Forward-looking statements in this communication include statements regarding the advancement of the Company’s drug development programme and strategic priorities and the Company’s position going into the new year. These statements are based on current assumptions and expectations, including that the investment in PsyLabs will yield the anticipated benefits of vertical integration, and that the Company will continue to meet Nasdaq’s ongoing listing standards. These assumptions may prove incorrect. There can be no assurance that the Company will continue to maintain compliance with Nasdaq’s continued listing requirements. There are numerous risks and uncertainties that may cause actual results or performance to be materially different from those expressed or implied by these forward-looking statements.
These risks and uncertainties include, among others: (i) delays or challenges in completing the share consolidation; (ii) the Company’s ability to maintain compliance with Nasdaq’s continued listing standards; (iii) potential volatility in the Company’s share price following the consolidation; (iv) changes in the regulatory, competitive, and economic landscape; (v) risks associated with the Company’s development plans and clinical trials; and (vi) risks related to the Company’s corporate authorizations for the share consolidation, including the possibility of claims or proceedings challenging the validity, interpretation or sufficiency of the shareholder resolutions authorizing the share consolidation. The foregoing list of factors is not exhaustive. You should carefully consider the foregoing factors and the other risks and uncertainties described in the “Risk Factors” section of the Company’s final prospectus (File No. 333-298285) filed with the Securities and Exchange Commission (the “SEC”) on November 3, 2025 and other documents filed by Psyence BioMed from time to time with the SEC.
These filings identify and address other important risks and uncertainties that could cause actual events and results to differ materially from those contained in the forward-looking statements. Actual results and future events could differ materially from those anticipated in such statements. Nothing in this communication should be regarded as a representation by any person that the forward-looking statements set forth herein will be achieved or that any of the contemplated results of such forward-looking statements will be achieved. You should not place undue reliance on forward-looking statements, which speak only as of the date they are made. Except as required by law, Psyence BioMed does not intend to update these forward-looking statements.

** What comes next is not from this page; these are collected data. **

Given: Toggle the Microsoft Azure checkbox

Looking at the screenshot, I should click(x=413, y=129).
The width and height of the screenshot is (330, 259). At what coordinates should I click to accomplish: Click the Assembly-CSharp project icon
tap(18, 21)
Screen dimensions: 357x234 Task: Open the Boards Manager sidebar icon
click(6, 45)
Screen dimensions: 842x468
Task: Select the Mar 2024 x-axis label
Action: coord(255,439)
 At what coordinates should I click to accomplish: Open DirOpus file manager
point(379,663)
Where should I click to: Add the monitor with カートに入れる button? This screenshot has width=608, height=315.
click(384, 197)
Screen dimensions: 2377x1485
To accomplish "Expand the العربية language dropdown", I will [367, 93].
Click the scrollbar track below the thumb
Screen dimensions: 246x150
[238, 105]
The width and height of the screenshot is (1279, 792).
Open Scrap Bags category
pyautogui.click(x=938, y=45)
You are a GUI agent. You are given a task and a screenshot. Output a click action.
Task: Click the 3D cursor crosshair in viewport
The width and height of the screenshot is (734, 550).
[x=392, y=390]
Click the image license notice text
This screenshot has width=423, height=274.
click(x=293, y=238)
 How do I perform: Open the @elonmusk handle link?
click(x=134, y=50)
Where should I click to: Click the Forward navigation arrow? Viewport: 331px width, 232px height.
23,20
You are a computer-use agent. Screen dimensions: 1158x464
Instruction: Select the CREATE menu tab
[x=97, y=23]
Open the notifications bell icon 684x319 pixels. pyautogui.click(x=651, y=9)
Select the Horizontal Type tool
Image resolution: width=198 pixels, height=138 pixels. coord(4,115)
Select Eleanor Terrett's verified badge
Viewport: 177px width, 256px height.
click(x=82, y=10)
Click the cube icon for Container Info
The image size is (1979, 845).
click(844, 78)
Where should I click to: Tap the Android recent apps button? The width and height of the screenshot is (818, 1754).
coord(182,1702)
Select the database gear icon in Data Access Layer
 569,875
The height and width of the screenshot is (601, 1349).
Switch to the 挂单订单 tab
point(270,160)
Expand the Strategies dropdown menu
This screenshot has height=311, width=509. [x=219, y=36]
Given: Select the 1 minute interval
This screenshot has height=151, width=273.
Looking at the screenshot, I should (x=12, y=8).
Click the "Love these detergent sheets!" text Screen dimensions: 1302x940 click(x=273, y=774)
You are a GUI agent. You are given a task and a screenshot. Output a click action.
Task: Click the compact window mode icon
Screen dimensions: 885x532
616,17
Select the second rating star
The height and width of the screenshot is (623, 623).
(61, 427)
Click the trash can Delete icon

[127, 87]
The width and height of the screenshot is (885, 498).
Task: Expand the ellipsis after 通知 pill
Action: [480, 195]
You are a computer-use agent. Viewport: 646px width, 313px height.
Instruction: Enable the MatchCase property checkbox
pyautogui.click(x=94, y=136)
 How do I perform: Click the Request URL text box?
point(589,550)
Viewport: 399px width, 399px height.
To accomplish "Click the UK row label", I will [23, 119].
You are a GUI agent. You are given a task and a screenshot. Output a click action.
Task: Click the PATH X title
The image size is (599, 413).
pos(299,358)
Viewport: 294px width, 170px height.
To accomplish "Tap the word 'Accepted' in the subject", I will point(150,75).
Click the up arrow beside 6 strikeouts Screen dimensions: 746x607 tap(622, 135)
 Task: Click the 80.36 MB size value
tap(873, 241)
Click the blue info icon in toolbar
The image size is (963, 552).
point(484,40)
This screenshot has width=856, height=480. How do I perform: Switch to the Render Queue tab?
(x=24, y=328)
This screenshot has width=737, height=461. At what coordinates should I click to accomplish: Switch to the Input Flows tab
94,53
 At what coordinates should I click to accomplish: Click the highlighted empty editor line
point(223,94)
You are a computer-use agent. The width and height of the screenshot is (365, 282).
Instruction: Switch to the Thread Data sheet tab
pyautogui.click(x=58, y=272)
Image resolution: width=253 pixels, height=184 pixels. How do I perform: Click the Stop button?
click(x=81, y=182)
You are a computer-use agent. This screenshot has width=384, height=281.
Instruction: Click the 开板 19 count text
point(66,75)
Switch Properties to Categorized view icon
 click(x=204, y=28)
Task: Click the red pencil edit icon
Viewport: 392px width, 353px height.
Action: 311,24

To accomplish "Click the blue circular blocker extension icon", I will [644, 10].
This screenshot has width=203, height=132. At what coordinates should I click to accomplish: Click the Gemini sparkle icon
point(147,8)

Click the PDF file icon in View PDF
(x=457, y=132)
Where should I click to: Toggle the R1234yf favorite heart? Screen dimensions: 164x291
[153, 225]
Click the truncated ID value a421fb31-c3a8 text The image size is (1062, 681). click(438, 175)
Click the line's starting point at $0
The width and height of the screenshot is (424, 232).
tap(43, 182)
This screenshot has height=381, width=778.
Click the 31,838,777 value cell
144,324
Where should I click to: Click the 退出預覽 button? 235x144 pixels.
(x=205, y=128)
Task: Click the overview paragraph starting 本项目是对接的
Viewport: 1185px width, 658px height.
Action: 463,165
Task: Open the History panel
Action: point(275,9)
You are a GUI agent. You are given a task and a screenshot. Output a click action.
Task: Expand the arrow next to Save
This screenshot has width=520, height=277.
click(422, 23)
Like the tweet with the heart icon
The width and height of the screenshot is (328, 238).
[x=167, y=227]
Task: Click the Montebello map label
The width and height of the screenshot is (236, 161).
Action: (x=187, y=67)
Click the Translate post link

The Company does not make any medical, treatment or health benefit claims about its proposed products. The U.S. Food and Drug Administration, Health Canada or other similar regulatory authorities have not evaluated claims regarding psilocybin, psilocybin analogues, or other psychedelic compounds or nutraceutical products. The efficacy of such products has not been confirmed by authorized clinical research. There is no assurance that the use of psilocybin, psilocybin analogues, or other psychedelic compounds or nutraceuticals can diagnose, treat, cure or prevent any disease or condition. Vigorous scientific research and clinical trials are needed. The Company has not conducted clinical trials for the use of the proposed products. Any references to quality, consistency, efficacy, and safety of potential products do not imply that the Company has verified such in clinical trials or that the Company will complete such trials. If the Company cannot obtain the approvals or research necessary to commercialize its business, it may have a material adverse effect on the Company’s performance and operations.